* [SHORT EXERCISE] Express every line of the material as a Markdown table with two columns, Row and Line, numbering the rows and leaving out blank lines.
━━━━━━━━━━━━━━━━━━━━━━━━━━━━━━
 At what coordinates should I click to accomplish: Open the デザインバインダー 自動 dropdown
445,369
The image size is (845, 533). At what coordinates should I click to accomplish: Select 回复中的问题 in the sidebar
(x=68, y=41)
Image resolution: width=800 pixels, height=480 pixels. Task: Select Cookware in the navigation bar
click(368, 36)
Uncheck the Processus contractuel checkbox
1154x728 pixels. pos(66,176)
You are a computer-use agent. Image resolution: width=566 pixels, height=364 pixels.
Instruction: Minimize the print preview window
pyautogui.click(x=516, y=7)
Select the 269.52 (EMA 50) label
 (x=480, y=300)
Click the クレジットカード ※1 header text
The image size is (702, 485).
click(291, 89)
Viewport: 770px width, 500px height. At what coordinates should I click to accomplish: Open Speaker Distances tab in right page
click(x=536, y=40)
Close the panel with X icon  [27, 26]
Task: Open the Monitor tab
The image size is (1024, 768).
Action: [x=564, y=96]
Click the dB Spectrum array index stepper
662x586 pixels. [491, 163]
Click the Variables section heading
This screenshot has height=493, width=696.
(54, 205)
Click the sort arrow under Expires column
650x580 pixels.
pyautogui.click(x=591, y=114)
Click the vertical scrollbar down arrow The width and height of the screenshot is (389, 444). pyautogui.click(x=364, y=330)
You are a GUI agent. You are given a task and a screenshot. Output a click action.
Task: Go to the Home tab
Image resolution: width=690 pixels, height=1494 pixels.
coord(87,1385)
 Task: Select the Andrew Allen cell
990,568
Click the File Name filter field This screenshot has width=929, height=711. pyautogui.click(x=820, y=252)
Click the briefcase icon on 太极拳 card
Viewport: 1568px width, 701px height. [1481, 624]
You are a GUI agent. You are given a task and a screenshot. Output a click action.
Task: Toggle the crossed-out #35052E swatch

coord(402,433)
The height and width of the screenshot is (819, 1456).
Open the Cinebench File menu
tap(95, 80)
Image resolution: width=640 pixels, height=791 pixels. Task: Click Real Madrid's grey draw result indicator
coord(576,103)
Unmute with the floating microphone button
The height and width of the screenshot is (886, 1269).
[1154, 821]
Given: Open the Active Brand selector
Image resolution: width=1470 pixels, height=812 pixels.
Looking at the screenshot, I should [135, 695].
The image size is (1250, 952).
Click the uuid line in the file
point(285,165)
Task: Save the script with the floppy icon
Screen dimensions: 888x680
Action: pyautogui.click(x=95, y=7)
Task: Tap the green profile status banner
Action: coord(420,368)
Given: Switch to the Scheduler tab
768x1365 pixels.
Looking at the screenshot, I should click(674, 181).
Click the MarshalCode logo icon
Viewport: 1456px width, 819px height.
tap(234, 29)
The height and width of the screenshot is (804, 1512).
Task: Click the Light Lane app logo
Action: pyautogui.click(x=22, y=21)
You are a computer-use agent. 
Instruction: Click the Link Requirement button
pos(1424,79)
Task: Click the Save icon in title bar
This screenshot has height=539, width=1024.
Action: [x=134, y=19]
━━━━━━━━━━━━━━━━━━━━━━━━━━━━━━
* [COMPLETE OUTPUT]
| Row | Line |
|---|---|
| 1 |  At what coordinates should I click to accomplish: Open the デザインバインダー 自動 dropdown |
| 2 | 445,369 |
| 3 | The image size is (845, 533). At what coordinates should I click to accomplish: Select 回复中的问题 in the sidebar |
| 4 | (x=68, y=41) |
| 5 | Image resolution: width=800 pixels, height=480 pixels. Task: Select Cookware in the navigation bar |
| 6 | click(368, 36) |
| 7 | Uncheck the Processus contractuel checkbox |
| 8 | 1154x728 pixels. pos(66,176) |
| 9 | You are a computer-use agent. Image resolution: width=566 pixels, height=364 pixels. |
| 10 | Instruction: Minimize the print preview window |
| 11 | pyautogui.click(x=516, y=7) |
| 12 | Select the 269.52 (EMA 50) label |
| 13 |  (x=480, y=300) |
| 14 | Click the クレジットカード ※1 header text |
| 15 | The image size is (702, 485). |
| 16 | click(291, 89) |
| 17 | Viewport: 770px width, 500px height. At what coordinates should I click to accomplish: Open Speaker Distances tab in right page |
| 18 | click(x=536, y=40) |
| 19 | Close the panel with X icon  [27, 26] |
| 20 | Task: Open the Monitor tab |
| 21 | The image size is (1024, 768). |
| 22 | Action: [x=564, y=96] |
| 23 | Click the dB Spectrum array index stepper |
| 24 | 662x586 pixels. [491, 163] |
| 25 | Click the Variables section heading |
| 26 | This screenshot has height=493, width=696. |
| 27 | (54, 205) |
| 28 | Click the sort arrow under Expires column |
| 29 | 650x580 pixels. |
| 30 | pyautogui.click(x=591, y=114) |
| 31 | Click the vertical scrollbar down arrow The width and height of the screenshot is (389, 444). pyautogui.click(x=364, y=330) |
| 32 | You are a GUI agent. You are given a task and a screenshot. Output a click action. |
| 33 | Task: Go to the Home tab |
| 34 | Image resolution: width=690 pixels, height=1494 pixels. |
| 35 | coord(87,1385) |
| 36 |  Task: Select the Andrew Allen cell |
| 37 | 990,568 |
| 38 | Click the File Name filter field This screenshot has width=929, height=711. pyautogui.click(x=820, y=252) |
| 39 | Click the briefcase icon on 太极拳 card |
| 40 | Viewport: 1568px width, 701px height. [1481, 624] |
| 41 | You are a GUI agent. You are given a task and a screenshot. Output a click action. |
| 42 | Task: Toggle the crossed-out #35052E swatch |
| 43 | coord(402,433) |
| 44 | The height and width of the screenshot is (819, 1456). |
| 45 | Open the Cinebench File menu |
| 46 | tap(95, 80) |
| 47 | Image resolution: width=640 pixels, height=791 pixels. Task: Click Real Madrid's grey draw result indicator |
| 48 | coord(576,103) |
| 49 | Unmute with the floating microphone button |
| 50 | The height and width of the screenshot is (886, 1269). |
| 51 | [1154, 821] |
| 52 | Given: Open the Active Brand selector |
| 53 | Image resolution: width=1470 pixels, height=812 pixels. |
| 54 | Looking at the screenshot, I should [135, 695]. |
| 55 | The image size is (1250, 952). |
| 56 | Click the uuid line in the file |
| 57 | point(285,165) |
| 58 | Task: Save the script with the floppy icon |
| 59 | Screen dimensions: 888x680 |
| 60 | Action: pyautogui.click(x=95, y=7) |
| 61 | Task: Tap the green profile status banner |
| 62 | Action: coord(420,368) |
| 63 | Given: Switch to the Scheduler tab |
| 64 | 768x1365 pixels. |
| 65 | Looking at the screenshot, I should click(674, 181). |
| 66 | Click the MarshalCode logo icon |
| 67 | Viewport: 1456px width, 819px height. |
| 68 | tap(234, 29) |
| 69 | The height and width of the screenshot is (804, 1512). |
| 70 | Task: Click the Light Lane app logo |
| 71 | Action: pyautogui.click(x=22, y=21) |
| 72 | You are a computer-use agent.  |
| 73 | Instruction: Click the Link Requirement button |
| 74 | pos(1424,79) |
| 75 | Task: Click the Save icon in title bar |
| 76 | This screenshot has height=539, width=1024. |
| 77 | Action: [x=134, y=19] |